Kafka には操作するためのコマンドラインツールが同梱されている。 今回は、それを使ってみる。

トピックを作る

まずは、動作確認用のトピックを作成する。 トピックは Pub/Sub 型のメッセージングミドルウェアによく登場する概念だ。 これは、例えば扱うメッセージの種類やコンポーネントごとに用意する。

$ kafka-topics --create --zookeeper localhost:2181 --replication-factor 1 --partitions 1 --topic test
Created topic "test".

--replication-factor オプションはクラスタ内でのメッセージのレプリケーション数を表している。 今回はシングルホスト構成なので必然的に 1 となる。 --partitions オプションはトピックでメッセージを分散処理するための機能の指定で、これを使った例については後ほど紹介する。

まずは、これで動作確認用の test トピックができた。

$ kafka-topics --list --zookeeper localhost:2181
test

メッセージを読み書きする

次に、作成したトピックに対してコンシューマ、つまりメッセージをトピックから読み出す存在を接続する。

$ kafka-console-consumer --bootstrap-server localhost:9092 --topic test --from-beginning

続いて、作成したトピックに対してプロデューサ、つまりメッセージをトピックに書き込む存在を接続する。 ターミナルから、何か適当にメッセージを書き込んでみよう。
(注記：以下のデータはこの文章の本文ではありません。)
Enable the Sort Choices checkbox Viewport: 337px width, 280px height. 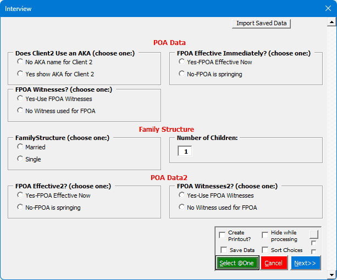point(265,250)
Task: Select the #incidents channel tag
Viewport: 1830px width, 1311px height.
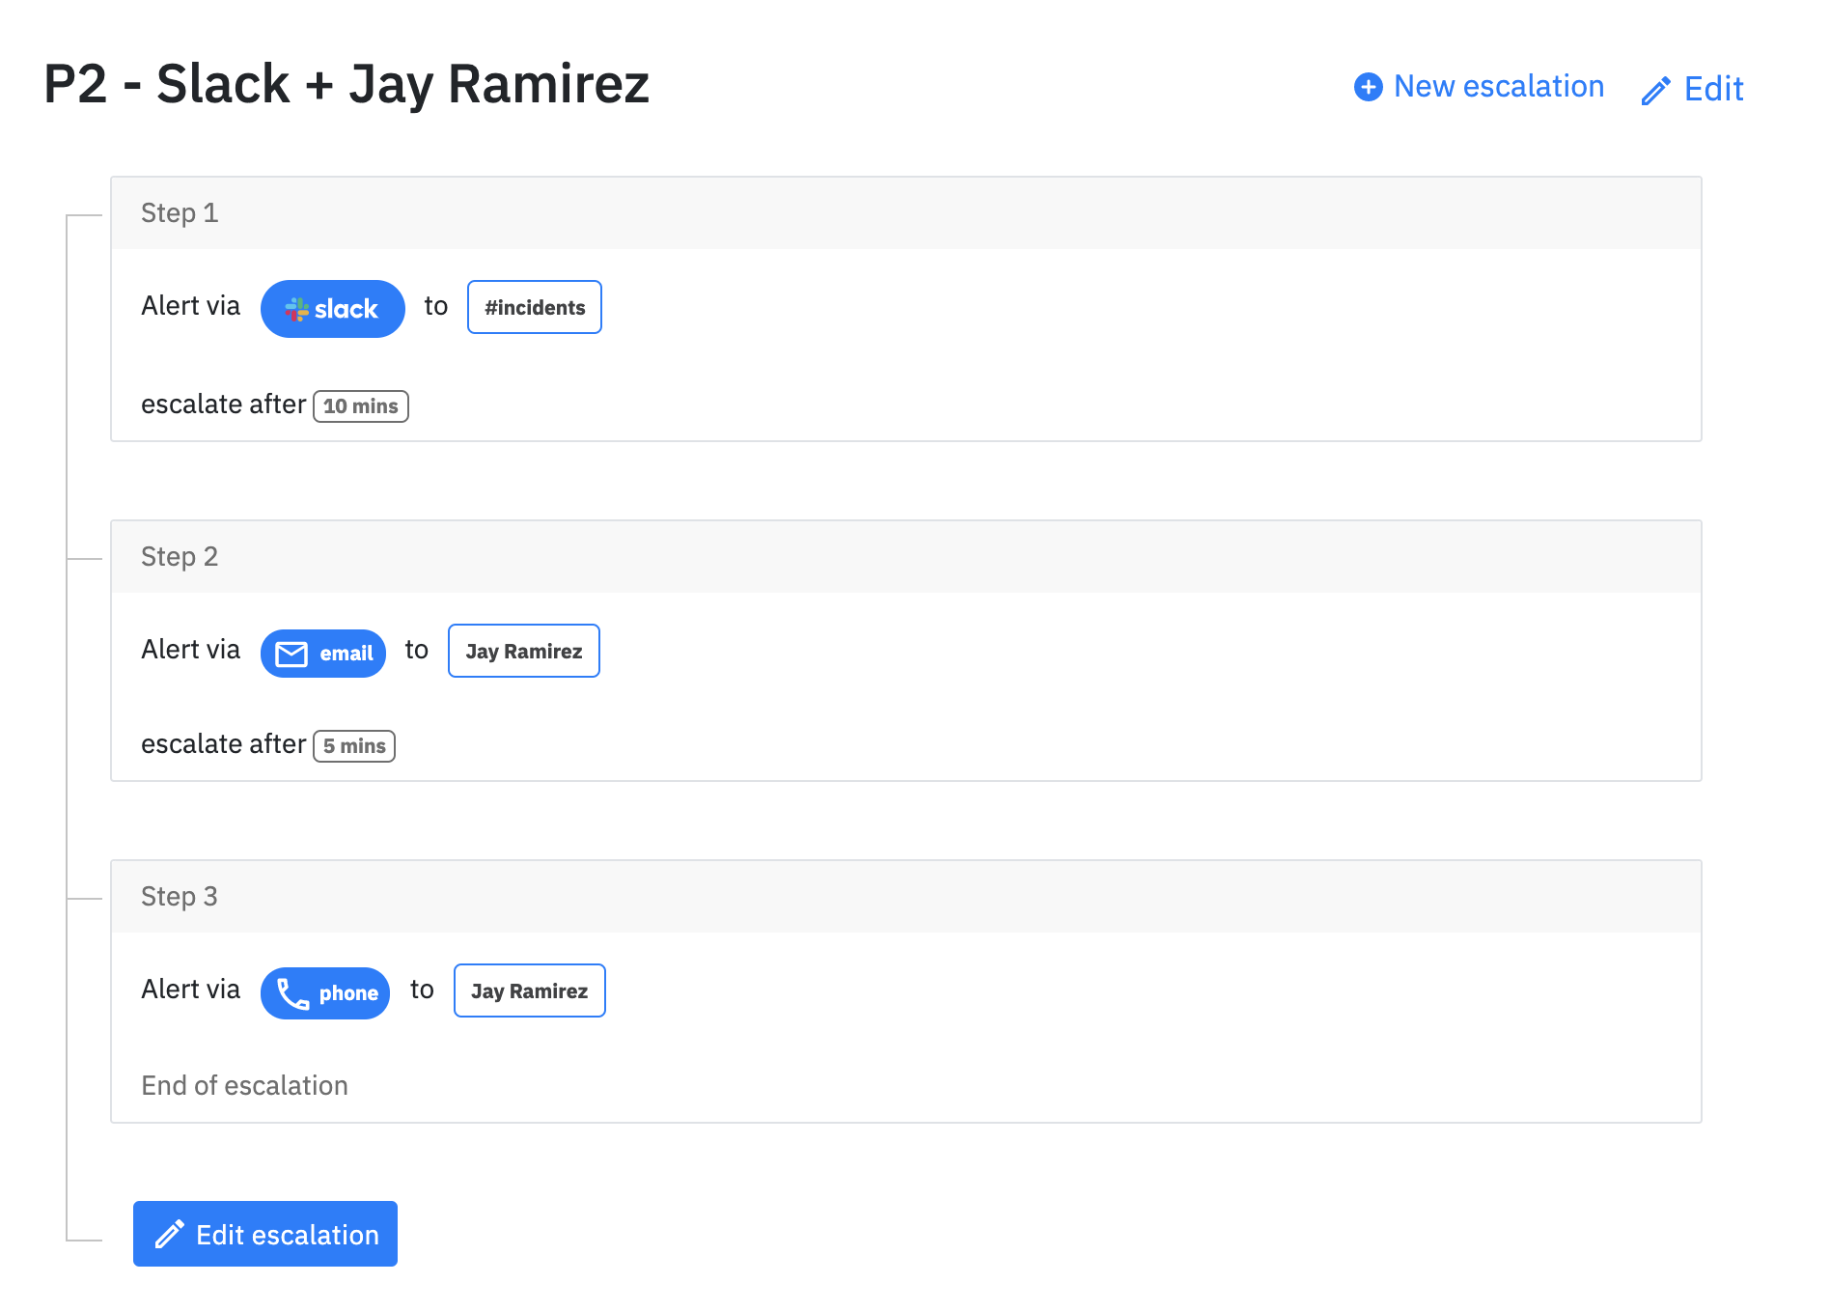Action: click(535, 307)
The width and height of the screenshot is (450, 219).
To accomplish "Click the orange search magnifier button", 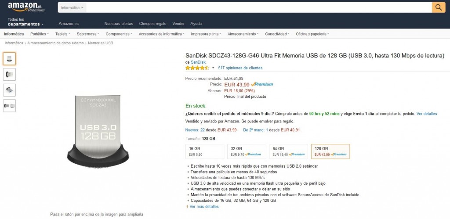I will click(x=439, y=7).
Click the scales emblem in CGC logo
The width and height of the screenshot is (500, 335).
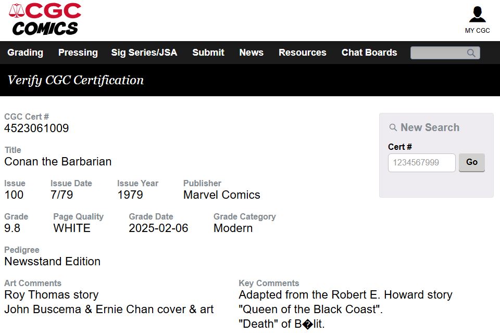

$ kafka-console-producer --broker-list localhost:9092 --topic test
Hello, World!

すると、先ほど接続したコンシューマに、プロデューサが書き込んだメッセージが送られる。
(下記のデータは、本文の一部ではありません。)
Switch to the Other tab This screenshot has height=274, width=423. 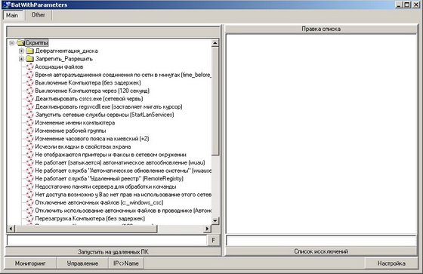pos(38,15)
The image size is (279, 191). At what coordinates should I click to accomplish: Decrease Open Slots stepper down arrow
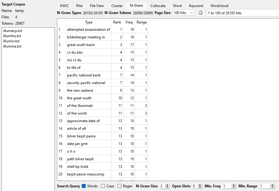[200, 187]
$ kafka-console-consumer --bootstrap-server localhost:9092 --topic test --from-beginning
Hello, World!

ちなみに、Kafka のメッセージはデフォルトで永続化されている。 例えば、Ctrl-C で一旦コンシューマを停止させてから、もう一度立ち上げてみよう。

$ kafka-console-consumer --bootstrap-server localhost:9092 --topic test --from-beginning
Hello, World!

ちゃんと、先ほど受信したのと同じ内容が表示された。 これは、Kafka を再起動しても同じ結果になるので試してみると面白い。

ちなみに、コマンドを --from-beginning オプションを付けずに実行すれば、途中から受信できる。

$ kafka-console-consumer --bootstrap-server localhost:9092 --topic test

複数のコンシューマでメッセージを分散処理する

これまでの例では、トピックを作るときにパーティションを 1 に指定した動作を試してきた。 次は、複数のコンピューマでメッセージを分散処理するために、トピックに複数のパーティーションを作ってみる。

今度はトピック greet をパーティーション数 2 で作成する。

$ kafka-topics --create --zookeeper localhost:2181 --replication-factor 1 --partitions 2 --topic greet
Created topic "greet".

続いては、作成したトピックにコンシューマを接続する。 このとき、自身が受信するパーティションを --partition オプションで指定する。 一つ目のターミナルでは、まずは 0 を指定しておく。

$ kafka-console-consumer --bootstrap-server localhost:9092 --partition 0 --topic greet --from-beginning

続いて別のターミナルを開いて、パーティーションが 1 のコンシューマを接続する。

$ kafka-console-consumer --bootstrap-server localhost:9092 --partition 1 --topic greet --from-beginning

次はトピックにプロデューサを接続して、適当にメッセージを送ってみよう。

$ kafka-console-producer --broker-list localhost:9092 --topic greet
Message1
Message2

すると、送ったメッセージがバラバラにコンシューマに届くことが分かる。 まず、最初のメッセージはパーティーション 0 のコンシューマに送られた。

$ kafka-console-consumer --bootstrap-server localhost:9092 --partition 0 --topic greet --from-beginning
Message1

そして、二番目のメッセージはパーティーション 1 のコンシューマに送られている。

$ kafka-console-consumer --bootstrap-server localhost:9092 --partition 1 --topic greet --from-beginning
Message2

このように、パーティーションの機能を使うことでメッセージを複数のコンシューマで分散処理できるようになっている。

まとめ

今回は Mac OS X を使って Apache Kafka を軽く触ってみた。 実運用に載せるなら色々と考えるところはあるけど、手元の検証用としてなら簡単に環境を用意して触れることが分かった。 Apache Kafka はビッグデータ処理のメッセージングミドルウェアとしてはデファクトの存在なので引き続き知見を貯めていきたい。